Thursday, October 16th 2014, 1:47 pm



The country's top transportation official is in Tulsa on Thursday afternoon.

United States Secretary of Transportation Anthony Foxx is in town to see how Oklahoma is improving its corridors.

Foxx said the vision in Oklahoma is relevant in Washington, and the way Oklahoma is working to improve again roads and bridges show what can be done by focusing on transportation investments.

He complimented the newly opened and improved Interstate 244 Bridge over the Arkansas River.

But there's still a lot of work to be done.

The Oklahoma Department of Transportation says there are nearly 2,000 projects scheduled in its eight-year construction plan.

There's a constant stream of traffic along Interstate 44 at the Highway 75 exchange.

It's a historic stretch of the Oklahoma Interstate System, the oldest in the state that was built in 1953.

It was great then, but wasn't built at that time to withstand the 80,000 cars and trucks that drive it every day now.

“The drivers who are traveling on this freeway are driving on infrastructure that was not designed for the 21st century,” Foxx said.

Foxx is traveling the country, to make the case that projects, like reconstructing I-44, are vital in our country. He says the better the roads, the better the commerce.

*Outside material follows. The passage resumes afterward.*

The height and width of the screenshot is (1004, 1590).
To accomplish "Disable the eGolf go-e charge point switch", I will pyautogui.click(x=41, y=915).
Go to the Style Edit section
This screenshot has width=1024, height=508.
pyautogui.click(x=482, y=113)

But right now, he says the vision of generations past is in jeopardy.

“We're at a critical juncture as a country, we're at the precipice of passing off worse infrastructure system than we inherited,” he said.

ODOT says it would cost somewhere around $350 million to bring the interstate up to today's standards by widening lanes and adding shoulders.

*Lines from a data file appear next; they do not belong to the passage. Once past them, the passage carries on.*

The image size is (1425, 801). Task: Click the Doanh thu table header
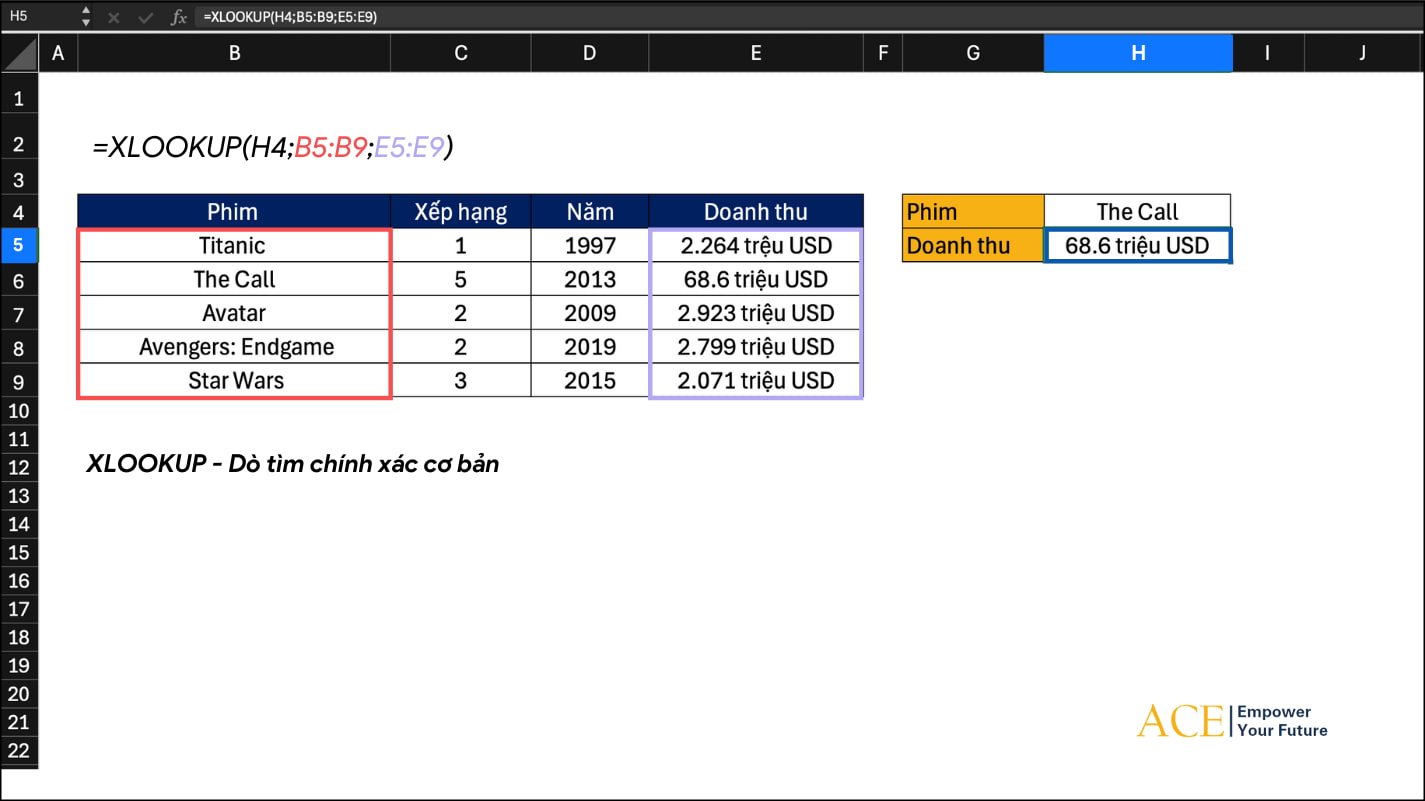pyautogui.click(x=755, y=211)
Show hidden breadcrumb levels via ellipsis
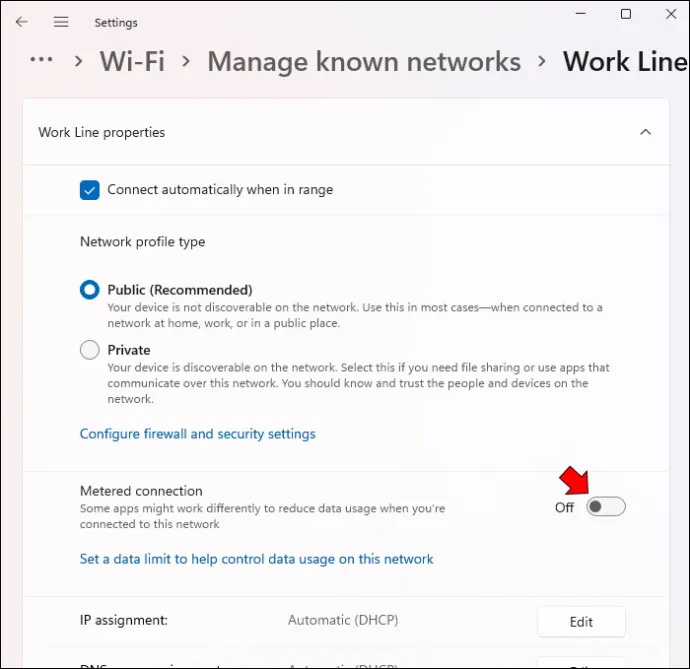Viewport: 690px width, 669px height. pyautogui.click(x=41, y=59)
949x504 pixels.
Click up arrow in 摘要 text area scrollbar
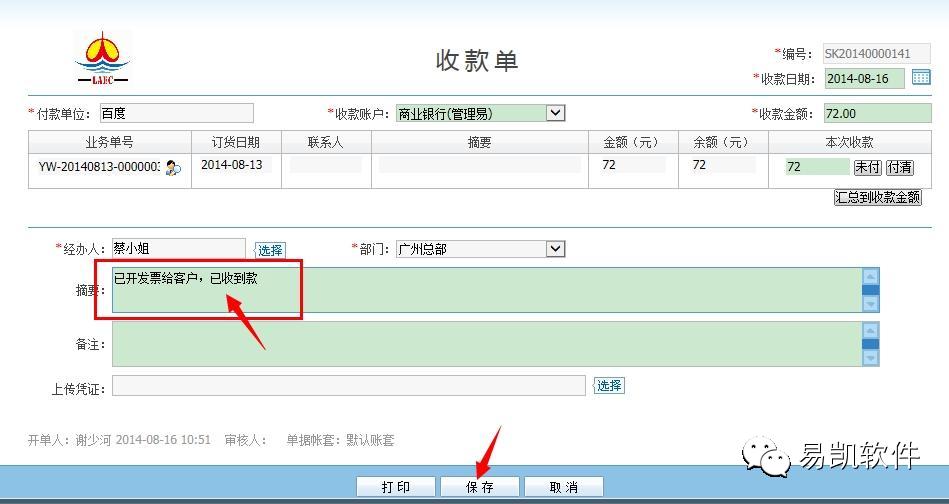(x=870, y=278)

And U.S. Sen Jim Inhofe (R-Okla.) says the cost of keeping up what we have now is adding up.

“If you just look at maintaining what we have today, that would cost an additional $15 billion over the proceeds of the Highway Trust Fund.

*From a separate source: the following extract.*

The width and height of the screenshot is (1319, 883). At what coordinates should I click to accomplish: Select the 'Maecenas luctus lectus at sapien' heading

But funding, on both the state and national level, is hard to come by.

“This summer, in fact, the funds that support the transportation system nearly went bankrupt and at the last minute Congress was able to patch up some funding that will take us through May of next year,” Foxx said.

Foxx is asking Congress to approve the Grow America Act, a $302 billion, multi-year proposal that would boost funding for all forms of ground transportation while focusing on the future.

“You want to know you're that you're leaving the next generation better than you found the place,” Foxx said.